(INPUT MATERIAL)

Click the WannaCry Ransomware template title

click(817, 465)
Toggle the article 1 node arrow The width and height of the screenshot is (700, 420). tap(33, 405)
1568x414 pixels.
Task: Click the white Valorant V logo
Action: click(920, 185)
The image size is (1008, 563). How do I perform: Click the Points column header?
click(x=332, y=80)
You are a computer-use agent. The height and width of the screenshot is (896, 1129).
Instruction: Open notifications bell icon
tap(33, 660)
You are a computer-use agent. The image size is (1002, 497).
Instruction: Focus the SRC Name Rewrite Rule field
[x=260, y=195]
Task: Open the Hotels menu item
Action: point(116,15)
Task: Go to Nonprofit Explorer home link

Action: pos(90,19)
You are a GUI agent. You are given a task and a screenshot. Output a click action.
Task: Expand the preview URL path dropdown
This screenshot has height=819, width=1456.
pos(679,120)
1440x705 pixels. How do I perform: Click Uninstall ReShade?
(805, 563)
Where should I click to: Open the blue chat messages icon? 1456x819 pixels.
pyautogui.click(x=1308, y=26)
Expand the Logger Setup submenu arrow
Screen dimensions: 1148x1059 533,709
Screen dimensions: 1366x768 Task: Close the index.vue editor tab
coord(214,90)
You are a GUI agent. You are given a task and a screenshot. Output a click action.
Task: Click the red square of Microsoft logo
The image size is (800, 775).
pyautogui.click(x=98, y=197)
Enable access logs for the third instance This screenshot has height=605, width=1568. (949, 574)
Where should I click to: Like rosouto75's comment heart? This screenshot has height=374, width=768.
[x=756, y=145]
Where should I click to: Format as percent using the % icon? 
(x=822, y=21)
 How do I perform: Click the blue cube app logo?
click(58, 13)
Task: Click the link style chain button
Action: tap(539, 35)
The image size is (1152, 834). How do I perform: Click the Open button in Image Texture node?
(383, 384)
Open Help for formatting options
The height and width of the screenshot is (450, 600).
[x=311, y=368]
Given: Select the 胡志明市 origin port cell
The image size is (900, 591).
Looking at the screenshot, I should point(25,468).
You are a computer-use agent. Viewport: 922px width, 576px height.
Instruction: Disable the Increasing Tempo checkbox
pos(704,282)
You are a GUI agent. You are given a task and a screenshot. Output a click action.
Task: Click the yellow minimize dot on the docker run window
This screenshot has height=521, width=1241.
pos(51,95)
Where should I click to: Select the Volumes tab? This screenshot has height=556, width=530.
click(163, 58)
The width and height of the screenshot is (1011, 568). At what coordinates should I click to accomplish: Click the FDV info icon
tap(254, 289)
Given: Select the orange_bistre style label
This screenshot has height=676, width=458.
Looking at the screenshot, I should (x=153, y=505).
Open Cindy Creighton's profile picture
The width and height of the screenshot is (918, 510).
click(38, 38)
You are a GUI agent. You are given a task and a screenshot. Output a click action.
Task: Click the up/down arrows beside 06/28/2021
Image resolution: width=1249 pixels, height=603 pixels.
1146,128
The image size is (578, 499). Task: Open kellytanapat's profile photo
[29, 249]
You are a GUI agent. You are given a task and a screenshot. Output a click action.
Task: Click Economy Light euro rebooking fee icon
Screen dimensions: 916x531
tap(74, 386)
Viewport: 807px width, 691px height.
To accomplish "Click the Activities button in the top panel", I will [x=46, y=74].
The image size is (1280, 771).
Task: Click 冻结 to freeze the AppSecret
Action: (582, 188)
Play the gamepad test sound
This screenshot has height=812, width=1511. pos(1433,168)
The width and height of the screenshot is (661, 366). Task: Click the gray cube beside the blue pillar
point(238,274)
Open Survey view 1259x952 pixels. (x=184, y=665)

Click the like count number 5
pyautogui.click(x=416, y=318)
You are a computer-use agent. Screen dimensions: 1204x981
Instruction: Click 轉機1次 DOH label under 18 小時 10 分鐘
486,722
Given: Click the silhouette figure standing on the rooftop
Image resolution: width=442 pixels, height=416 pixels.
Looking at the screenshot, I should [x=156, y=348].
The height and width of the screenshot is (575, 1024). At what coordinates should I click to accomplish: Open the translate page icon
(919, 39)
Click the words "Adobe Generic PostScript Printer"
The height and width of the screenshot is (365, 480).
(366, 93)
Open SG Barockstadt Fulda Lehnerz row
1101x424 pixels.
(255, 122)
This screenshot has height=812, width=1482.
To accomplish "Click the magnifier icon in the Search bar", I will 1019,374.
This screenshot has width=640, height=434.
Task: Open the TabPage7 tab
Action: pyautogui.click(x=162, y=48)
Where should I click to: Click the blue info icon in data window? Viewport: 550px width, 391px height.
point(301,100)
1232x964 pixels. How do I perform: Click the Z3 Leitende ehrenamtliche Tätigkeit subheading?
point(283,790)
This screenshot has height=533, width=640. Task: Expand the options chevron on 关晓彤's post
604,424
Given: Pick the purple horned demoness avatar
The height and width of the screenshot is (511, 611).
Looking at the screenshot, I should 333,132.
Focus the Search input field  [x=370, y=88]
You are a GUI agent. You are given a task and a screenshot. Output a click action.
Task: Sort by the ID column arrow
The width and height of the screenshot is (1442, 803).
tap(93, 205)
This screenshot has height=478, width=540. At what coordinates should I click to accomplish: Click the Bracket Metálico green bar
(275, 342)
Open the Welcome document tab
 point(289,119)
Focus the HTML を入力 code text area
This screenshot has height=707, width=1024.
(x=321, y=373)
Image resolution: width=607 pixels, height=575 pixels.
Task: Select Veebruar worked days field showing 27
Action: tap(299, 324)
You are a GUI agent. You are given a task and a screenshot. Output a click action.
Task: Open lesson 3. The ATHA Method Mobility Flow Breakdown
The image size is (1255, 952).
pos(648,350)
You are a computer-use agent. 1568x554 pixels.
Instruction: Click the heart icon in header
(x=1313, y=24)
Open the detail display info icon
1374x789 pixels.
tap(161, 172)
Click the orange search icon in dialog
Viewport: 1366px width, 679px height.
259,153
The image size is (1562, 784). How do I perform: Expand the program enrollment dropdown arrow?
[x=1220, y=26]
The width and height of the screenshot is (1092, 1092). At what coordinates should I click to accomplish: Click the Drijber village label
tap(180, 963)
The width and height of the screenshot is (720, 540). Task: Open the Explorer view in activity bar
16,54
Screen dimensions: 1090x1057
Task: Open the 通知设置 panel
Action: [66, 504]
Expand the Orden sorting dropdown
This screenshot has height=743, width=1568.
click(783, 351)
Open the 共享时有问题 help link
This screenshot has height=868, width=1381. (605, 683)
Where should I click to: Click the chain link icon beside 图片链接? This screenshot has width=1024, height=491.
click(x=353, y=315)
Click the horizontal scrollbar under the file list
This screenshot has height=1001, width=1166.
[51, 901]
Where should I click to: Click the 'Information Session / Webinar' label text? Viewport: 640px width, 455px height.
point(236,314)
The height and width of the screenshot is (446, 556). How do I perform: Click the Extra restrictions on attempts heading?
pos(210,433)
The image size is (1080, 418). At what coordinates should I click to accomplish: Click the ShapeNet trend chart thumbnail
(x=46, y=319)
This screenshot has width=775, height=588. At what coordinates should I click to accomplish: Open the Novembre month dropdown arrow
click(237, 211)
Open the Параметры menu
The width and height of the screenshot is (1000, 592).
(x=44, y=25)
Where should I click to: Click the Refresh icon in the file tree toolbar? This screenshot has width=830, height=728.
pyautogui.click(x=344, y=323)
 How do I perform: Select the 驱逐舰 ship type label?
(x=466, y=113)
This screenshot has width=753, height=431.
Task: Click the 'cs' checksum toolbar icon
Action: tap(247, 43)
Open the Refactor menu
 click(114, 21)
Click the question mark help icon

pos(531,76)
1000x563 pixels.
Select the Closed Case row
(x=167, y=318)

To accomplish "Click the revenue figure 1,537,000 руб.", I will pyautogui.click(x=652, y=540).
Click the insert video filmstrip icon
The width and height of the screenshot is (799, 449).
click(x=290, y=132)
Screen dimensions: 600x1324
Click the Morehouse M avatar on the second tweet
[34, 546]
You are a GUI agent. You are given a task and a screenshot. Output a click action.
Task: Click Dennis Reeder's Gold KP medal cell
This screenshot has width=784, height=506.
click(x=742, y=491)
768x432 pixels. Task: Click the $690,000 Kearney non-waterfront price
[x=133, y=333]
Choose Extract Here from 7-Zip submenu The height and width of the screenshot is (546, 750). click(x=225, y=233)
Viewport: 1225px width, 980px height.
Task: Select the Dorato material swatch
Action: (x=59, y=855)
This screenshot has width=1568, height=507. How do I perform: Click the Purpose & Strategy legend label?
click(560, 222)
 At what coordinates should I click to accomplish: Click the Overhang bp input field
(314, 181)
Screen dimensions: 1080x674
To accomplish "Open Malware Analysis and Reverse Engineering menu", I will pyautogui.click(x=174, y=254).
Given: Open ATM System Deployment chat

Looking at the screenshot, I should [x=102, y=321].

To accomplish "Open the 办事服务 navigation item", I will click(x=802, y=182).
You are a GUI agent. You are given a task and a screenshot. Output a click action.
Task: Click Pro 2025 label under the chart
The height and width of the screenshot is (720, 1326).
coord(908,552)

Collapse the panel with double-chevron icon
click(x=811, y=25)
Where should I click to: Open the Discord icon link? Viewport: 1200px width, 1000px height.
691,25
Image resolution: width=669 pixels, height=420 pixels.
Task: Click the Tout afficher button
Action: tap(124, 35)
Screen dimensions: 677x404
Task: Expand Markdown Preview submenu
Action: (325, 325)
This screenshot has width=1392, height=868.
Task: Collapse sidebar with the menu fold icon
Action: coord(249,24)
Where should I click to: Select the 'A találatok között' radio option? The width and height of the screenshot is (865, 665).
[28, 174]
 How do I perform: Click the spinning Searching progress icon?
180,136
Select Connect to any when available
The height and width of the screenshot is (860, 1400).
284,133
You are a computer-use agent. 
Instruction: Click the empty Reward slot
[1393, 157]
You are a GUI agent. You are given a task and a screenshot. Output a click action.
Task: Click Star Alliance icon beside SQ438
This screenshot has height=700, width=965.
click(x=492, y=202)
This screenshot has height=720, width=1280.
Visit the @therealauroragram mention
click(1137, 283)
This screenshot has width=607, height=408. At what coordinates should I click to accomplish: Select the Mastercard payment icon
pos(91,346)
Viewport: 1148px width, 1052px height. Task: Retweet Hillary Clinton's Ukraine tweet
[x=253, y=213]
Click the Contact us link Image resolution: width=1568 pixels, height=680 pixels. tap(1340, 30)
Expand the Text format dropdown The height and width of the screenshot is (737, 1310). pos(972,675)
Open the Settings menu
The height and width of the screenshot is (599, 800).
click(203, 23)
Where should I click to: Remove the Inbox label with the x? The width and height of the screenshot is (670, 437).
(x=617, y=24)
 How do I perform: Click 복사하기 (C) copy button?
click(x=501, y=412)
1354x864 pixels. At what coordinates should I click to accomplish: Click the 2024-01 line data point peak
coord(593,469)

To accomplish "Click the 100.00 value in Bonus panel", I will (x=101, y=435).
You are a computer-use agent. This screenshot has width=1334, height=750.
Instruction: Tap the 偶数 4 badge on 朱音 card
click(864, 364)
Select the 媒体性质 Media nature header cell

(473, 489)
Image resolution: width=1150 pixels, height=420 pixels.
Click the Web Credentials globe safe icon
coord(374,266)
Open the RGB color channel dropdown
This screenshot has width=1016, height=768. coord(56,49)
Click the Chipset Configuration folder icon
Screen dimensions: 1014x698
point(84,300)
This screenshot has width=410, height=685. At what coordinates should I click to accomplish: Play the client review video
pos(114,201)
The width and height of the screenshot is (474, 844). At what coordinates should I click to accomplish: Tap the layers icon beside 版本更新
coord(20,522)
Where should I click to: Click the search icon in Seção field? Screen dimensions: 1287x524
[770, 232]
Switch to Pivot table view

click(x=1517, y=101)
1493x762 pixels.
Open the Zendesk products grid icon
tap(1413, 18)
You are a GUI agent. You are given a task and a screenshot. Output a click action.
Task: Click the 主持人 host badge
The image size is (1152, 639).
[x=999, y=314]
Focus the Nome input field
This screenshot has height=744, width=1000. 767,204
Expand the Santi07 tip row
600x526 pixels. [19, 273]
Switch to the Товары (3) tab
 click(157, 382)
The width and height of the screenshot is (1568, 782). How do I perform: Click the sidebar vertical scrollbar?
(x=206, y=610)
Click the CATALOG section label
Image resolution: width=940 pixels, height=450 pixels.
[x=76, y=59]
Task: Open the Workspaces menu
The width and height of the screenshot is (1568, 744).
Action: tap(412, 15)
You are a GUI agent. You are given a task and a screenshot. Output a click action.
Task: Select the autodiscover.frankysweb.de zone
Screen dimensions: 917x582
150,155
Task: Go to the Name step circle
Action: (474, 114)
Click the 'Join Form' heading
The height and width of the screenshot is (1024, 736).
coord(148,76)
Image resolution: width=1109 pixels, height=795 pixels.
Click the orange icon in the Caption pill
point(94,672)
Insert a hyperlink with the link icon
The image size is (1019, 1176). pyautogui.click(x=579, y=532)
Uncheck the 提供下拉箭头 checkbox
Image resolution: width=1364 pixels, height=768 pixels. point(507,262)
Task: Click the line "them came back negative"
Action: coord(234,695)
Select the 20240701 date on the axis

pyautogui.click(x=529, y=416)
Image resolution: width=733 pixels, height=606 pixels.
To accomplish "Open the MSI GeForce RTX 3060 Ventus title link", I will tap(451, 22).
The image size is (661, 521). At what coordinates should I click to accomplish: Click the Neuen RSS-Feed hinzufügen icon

(End INPUT MATERIAL)

# EXERCISE GOAL
From the records above, print exactly the lines that run from the line with "How do I perform: Select" to the line with "Task: Click Dennis", inclusive.

# EXERCISE RESULT
 How do I perform: Select the 驱逐舰 ship type label?
(x=466, y=113)
This screenshot has width=753, height=431.
Task: Click the 'cs' checksum toolbar icon
Action: tap(247, 43)
Open the Refactor menu
 click(114, 21)
Click the question mark help icon

pos(531,76)
1000x563 pixels.
Select the Closed Case row
(x=167, y=318)

To accomplish "Click the revenue figure 1,537,000 руб.", I will pyautogui.click(x=652, y=540).
Click the insert video filmstrip icon
The width and height of the screenshot is (799, 449).
click(x=290, y=132)
Screen dimensions: 600x1324
Click the Morehouse M avatar on the second tweet
[34, 546]
You are a GUI agent. You are given a task and a screenshot. Output a click action.
Task: Click Dennis Reeder's Gold KP medal cell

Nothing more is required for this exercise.